EXCERPT TO READ:
-*-*-

Dell Latitude D620 (dual core, Core2). Did okay (never lost the soundcard), but would occasionally hiccup for a split second. Sadly, that was enough to disrupt our testing experiment, so we had to lug the giant tower to our customer.

So it looks like horsepower and the TI chipset are key. Any interrupt to the data stream will translate into a measurable hiccup at the device. I guess that's the price you pay for near zero latency. So go with multi-cores and all the RAM you can afford to minimize any issues.

But I will say it again, since moving to genuine TI chipset firewire ports, I have NEVER lost the device entirely. The only issues since then were split second drops in the streaming audio, and even then only on an older, slower, computer.


----------



## FenderBender

*I think I finally got it figured it out...apparently my PC thinks it can re-enable WLAN wireless drivers that I have disabled all by itself, without my consent. So after finally realizing what was going on, I uninstalled the drivers and bingo! No playback issues...Ultimately, I still don't know what the primary source that caused this to happen, is it the WLAN wireless card, it's drivers, Windows 7, or does my PC have a mind of it's own?
Oh well, I can take that up with Dell @ a leter time...I'm just happy everything is functioning like it should....for the time being.....

Thanks again for everyone's help! *


----------



## DragonMusic

No, your PC is just fine. It's a known problem if your internet connections are enabled. It can happen. Don't know why it's happening to one user and the other one is fine.

Always try to minimize the background processes when recording and mixing. That's why there is no internet in my studio.


----------



## FenderBender

Touché  well on the bright side, I definitely broadened my knowledge of computers! Well thanks for the help!
_Posted via Mobile Device_


----------

-*-*-

EXCERPTED DATA:
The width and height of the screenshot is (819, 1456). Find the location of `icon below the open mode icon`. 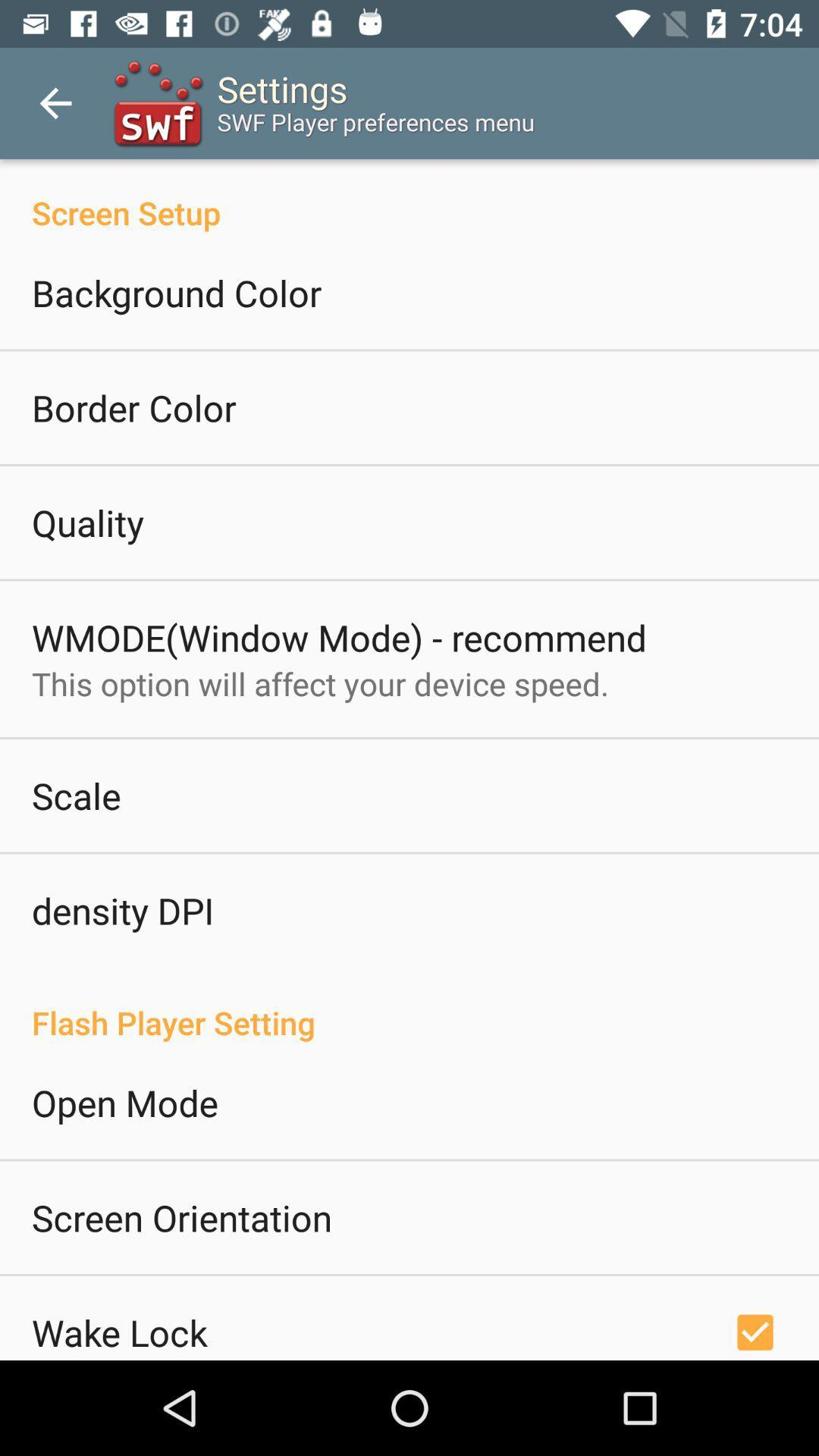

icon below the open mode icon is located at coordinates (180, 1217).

-*-*-

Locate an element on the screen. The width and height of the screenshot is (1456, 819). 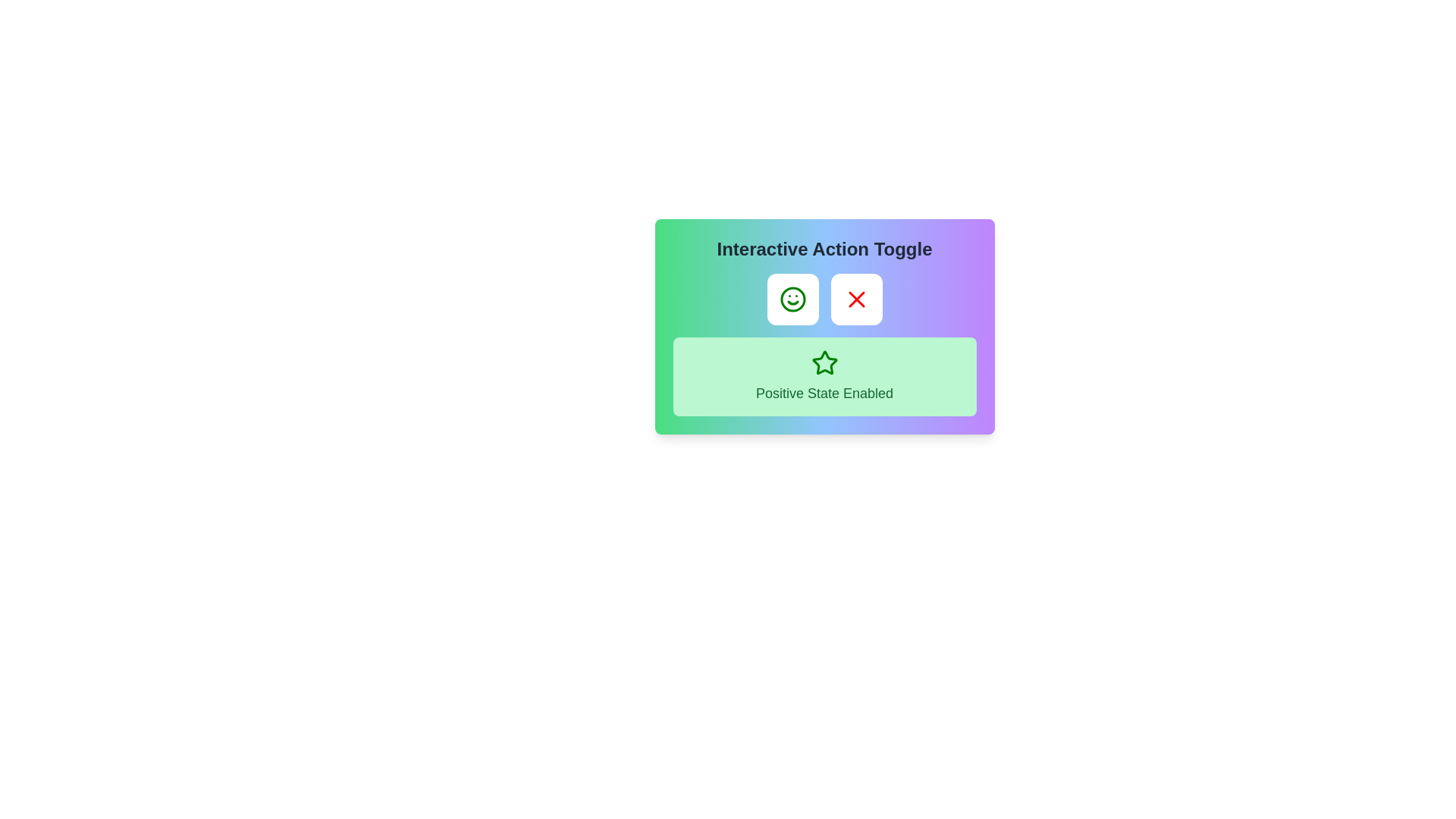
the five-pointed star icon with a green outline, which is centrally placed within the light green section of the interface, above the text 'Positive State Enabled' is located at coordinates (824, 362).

-*-*-

TO BE DONE: Copy the part of the forum thread about audio dropouts that opens with the words containing "So it looks" and closes with "older, slower, computer.", replacing "device" with "interface" wherever it occurs. Rely on the forum thread about audio dropouts and nothing else.

RESULT:
So it looks like horsepower and the TI chipset are key. Any interrupt to the data stream will translate into a measurable hiccup at the interface. I guess that's the price you pay for near zero latency. So go with multi-cores and all the RAM you can afford to minimize any issues.

But I will say it again, since moving to genuine TI chipset firewire ports, I have NEVER lost the interface entirely. The only issues since then were split second drops in the streaming audio, and even then only on an older, slower, computer.